─── Entries shown

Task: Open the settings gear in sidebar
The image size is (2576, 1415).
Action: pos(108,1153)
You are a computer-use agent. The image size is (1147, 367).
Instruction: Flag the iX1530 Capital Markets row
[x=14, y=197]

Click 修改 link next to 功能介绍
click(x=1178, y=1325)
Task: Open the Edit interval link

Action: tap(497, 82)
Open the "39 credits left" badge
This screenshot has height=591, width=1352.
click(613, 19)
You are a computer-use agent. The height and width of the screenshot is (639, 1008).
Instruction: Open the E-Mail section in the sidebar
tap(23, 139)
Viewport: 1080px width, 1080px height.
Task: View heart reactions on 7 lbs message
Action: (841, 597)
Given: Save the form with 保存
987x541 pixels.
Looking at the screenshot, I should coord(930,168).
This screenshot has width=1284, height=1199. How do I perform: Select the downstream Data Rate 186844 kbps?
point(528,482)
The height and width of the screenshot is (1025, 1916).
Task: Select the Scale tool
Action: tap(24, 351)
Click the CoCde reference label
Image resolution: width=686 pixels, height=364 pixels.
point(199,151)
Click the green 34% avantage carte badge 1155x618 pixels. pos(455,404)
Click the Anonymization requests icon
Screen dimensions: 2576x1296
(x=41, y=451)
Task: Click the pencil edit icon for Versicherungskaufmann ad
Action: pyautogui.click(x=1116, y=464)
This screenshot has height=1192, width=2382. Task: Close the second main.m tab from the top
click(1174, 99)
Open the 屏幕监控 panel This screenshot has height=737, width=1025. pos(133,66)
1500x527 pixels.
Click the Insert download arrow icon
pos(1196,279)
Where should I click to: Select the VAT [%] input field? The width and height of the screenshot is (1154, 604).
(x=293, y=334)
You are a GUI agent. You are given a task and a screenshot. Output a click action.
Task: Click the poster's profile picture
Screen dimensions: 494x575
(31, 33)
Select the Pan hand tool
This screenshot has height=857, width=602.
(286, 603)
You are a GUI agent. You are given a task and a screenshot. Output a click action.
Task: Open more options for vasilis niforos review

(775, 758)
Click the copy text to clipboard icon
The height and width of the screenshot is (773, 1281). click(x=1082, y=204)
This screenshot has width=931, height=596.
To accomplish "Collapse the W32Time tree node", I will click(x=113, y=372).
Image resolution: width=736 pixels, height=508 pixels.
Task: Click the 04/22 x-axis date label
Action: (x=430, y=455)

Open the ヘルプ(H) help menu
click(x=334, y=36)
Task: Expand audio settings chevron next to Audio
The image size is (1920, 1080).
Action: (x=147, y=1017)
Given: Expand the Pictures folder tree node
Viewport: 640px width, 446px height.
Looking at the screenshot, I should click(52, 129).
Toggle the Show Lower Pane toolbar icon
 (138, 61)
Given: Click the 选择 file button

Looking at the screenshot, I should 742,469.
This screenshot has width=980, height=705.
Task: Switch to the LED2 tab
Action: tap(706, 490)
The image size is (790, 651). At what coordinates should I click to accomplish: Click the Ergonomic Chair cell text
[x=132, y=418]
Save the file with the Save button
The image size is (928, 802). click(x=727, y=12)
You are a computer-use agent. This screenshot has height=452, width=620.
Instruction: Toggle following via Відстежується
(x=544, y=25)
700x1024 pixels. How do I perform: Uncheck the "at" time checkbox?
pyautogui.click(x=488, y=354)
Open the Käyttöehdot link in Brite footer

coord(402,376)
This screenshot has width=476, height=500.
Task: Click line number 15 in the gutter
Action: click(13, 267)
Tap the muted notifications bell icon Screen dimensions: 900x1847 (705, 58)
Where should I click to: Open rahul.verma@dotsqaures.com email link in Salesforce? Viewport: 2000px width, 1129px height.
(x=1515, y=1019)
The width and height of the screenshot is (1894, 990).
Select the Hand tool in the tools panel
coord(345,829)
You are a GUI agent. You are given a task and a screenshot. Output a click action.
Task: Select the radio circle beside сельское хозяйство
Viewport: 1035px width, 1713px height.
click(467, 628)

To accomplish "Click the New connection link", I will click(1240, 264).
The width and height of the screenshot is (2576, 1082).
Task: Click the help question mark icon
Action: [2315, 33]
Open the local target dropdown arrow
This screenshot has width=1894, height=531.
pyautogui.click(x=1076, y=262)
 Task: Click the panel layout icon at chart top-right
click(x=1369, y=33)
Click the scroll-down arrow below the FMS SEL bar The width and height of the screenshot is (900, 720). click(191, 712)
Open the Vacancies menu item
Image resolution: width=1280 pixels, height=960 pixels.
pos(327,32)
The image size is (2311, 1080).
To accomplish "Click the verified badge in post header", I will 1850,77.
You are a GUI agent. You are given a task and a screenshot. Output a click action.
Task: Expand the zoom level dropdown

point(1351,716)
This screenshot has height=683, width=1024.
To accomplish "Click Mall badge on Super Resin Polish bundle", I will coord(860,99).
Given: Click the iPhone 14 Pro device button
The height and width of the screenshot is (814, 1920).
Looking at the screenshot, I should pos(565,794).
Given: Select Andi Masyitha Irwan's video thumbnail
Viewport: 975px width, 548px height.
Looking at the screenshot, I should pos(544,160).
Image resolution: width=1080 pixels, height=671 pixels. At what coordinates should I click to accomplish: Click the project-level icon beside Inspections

──────

Can you give these lines as a JSON list of strings, with one string for each line and blank lines left out?

[
  "Task: Open the settings gear in sidebar",
  "The image size is (2576, 1415).",
  "Action: pos(108,1153)",
  "You are a computer-use agent. The image size is (1147, 367).",
  "Instruction: Flag the iX1530 Capital Markets row",
  "[x=14, y=197]",
  "Click 修改 link next to 功能介绍",
  "click(x=1178, y=1325)",
  "Task: Open the Edit interval link",
  "Action: tap(497, 82)",
  "Open the \"39 credits left\" badge",
  "This screenshot has height=591, width=1352.",
  "click(613, 19)",
  "You are a computer-use agent. The height and width of the screenshot is (639, 1008).",
  "Instruction: Open the E-Mail section in the sidebar",
  "tap(23, 139)",
  "Viewport: 1080px width, 1080px height.",
  "Task: View heart reactions on 7 lbs message",
  "Action: (841, 597)",
  "Given: Save the form with 保存",
  "987x541 pixels.",
  "Looking at the screenshot, I should coord(930,168).",
  "This screenshot has width=1284, height=1199. How do I perform: Select the downstream Data Rate 186844 kbps?",
  "point(528,482)",
  "The height and width of the screenshot is (1025, 1916).",
  "Task: Select the Scale tool",
  "Action: tap(24, 351)",
  "Click the CoCde reference label",
  "Image resolution: width=686 pixels, height=364 pixels.",
  "point(199,151)",
  "Click the green 34% avantage carte badge 1155x618 pixels. pos(455,404)",
  "Click the Anonymization requests icon",
  "Screen dimensions: 2576x1296",
  "(x=41, y=451)",
  "Task: Click the pencil edit icon for Versicherungskaufmann ad",
  "Action: pyautogui.click(x=1116, y=464)",
  "This screenshot has height=1192, width=2382. Task: Close the second main.m tab from the top",
  "click(1174, 99)",
  "Open the 屏幕监控 panel This screenshot has height=737, width=1025. pos(133,66)",
  "1500x527 pixels.",
  "Click the Insert download arrow icon",
  "pos(1196,279)",
  "Where should I click to: Select the VAT [%] input field? The width and height of the screenshot is (1154, 604).",
  "(x=293, y=334)",
  "You are a GUI agent. You are given a task and a screenshot. Output a click action.",
  "Task: Click the poster's profile picture",
  "Screen dimensions: 494x575",
  "(31, 33)",
  "Select the Pan hand tool",
  "This screenshot has height=857, width=602.",
  "(286, 603)",
  "You are a GUI agent. You are given a task and a screenshot. Output a click action.",
  "Task: Open more options for vasilis niforos review",
  "(775, 758)",
  "Click the copy text to clipboard icon",
  "The height and width of the screenshot is (773, 1281). click(x=1082, y=204)",
  "This screenshot has width=931, height=596.",
  "To accomplish \"Collapse the W32Time tree node\", I will click(x=113, y=372).",
  "Image resolution: width=736 pixels, height=508 pixels.",
  "Task: Click the 04/22 x-axis date label",
  "Action: (x=430, y=455)",
  "Open the ヘルプ(H) help menu",
  "click(x=334, y=36)",
  "Task: Expand audio settings chevron next to Audio",
  "The image size is (1920, 1080).",
  "Action: (x=147, y=1017)",
  "Given: Expand the Pictures folder tree node",
  "Viewport: 640px width, 446px height.",
  "Looking at the screenshot, I should click(52, 129).",
  "Toggle the Show Lower Pane toolbar icon",
  " (138, 61)",
  "Given: Click the 选择 file button",
  "Looking at the screenshot, I should 742,469.",
  "This screenshot has width=980, height=705.",
  "Task: Switch to the LED2 tab",
  "Action: tap(706, 490)",
  "The image size is (790, 651). At what coordinates should I click to accomplish: Click the Ergonomic Chair cell text",
  "[x=132, y=418]",
  "Save the file with the Save button",
  "The image size is (928, 802). click(x=727, y=12)",
  "You are a computer-use agent. This screenshot has height=452, width=620.",
  "Instruction: Toggle following via Відстежується",
  "(x=544, y=25)",
  "700x1024 pixels. How do I perform: Uncheck the \"at\" time checkbox?",
  "pyautogui.click(x=488, y=354)",
  "Open the Käyttöehdot link in Brite footer",
  "coord(402,376)",
  "This screenshot has width=476, height=500.",
  "Task: Click line number 15 in the gutter",
  "Action: click(13, 267)",
  "Tap the muted notifications bell icon Screen dimensions: 900x1847 (705, 58)",
  "Where should I click to: Open rahul.verma@dotsqaures.com email link in Salesforce? Viewport: 2000px width, 1129px height.",
  "(x=1515, y=1019)",
  "The width and height of the screenshot is (1894, 990).",
  "Select the Hand tool in the tools panel",
  "coord(345,829)",
  "You are a GUI agent. You are given a task and a screenshot. Output a click action.",
  "Task: Select the radio circle beside сельское хозяйство",
  "Viewport: 1035px width, 1713px height.",
  "click(467, 628)",
  "To accomplish \"Click the New connection link\", I will click(1240, 264).",
  "The width and height of the screenshot is (2576, 1082).",
  "Task: Click the help question mark icon",
  "Action: [2315, 33]",
  "Open the local target dropdown arrow",
  "This screenshot has width=1894, height=531.",
  "pyautogui.click(x=1076, y=262)",
  " Task: Click the panel layout icon at chart top-right",
  "click(x=1369, y=33)",
  "Click the scroll-down arrow below the FMS SEL bar The width and height of the screenshot is (900, 720). click(191, 712)",
  "Open the Vacancies menu item",
  "Image resolution: width=1280 pixels, height=960 pixels.",
  "pos(327,32)",
  "The image size is (2311, 1080).",
  "To accomplish \"Click the verified badge in post header\", I will 1850,77.",
  "You are a GUI agent. You are given a task and a screenshot. Output a click action.",
  "Task: Expand the zoom level dropdown",
  "point(1351,716)",
  "This screenshot has height=683, width=1024.",
  "To accomplish \"Click Mall badge on Super Resin Polish bundle\", I will coord(860,99).",
  "Given: Click the iPhone 14 Pro device button",
  "The height and width of the screenshot is (814, 1920).",
  "Looking at the screenshot, I should pos(565,794).",
  "Given: Select Andi Masyitha Irwan's video thumbnail",
  "Viewport: 975px width, 548px height.",
  "Looking at the screenshot, I should pos(544,160).",
  "Image resolution: width=1080 pixels, height=671 pixels. At what coordinates should I click to accomplish: Click the project-level icon beside Inspections"
]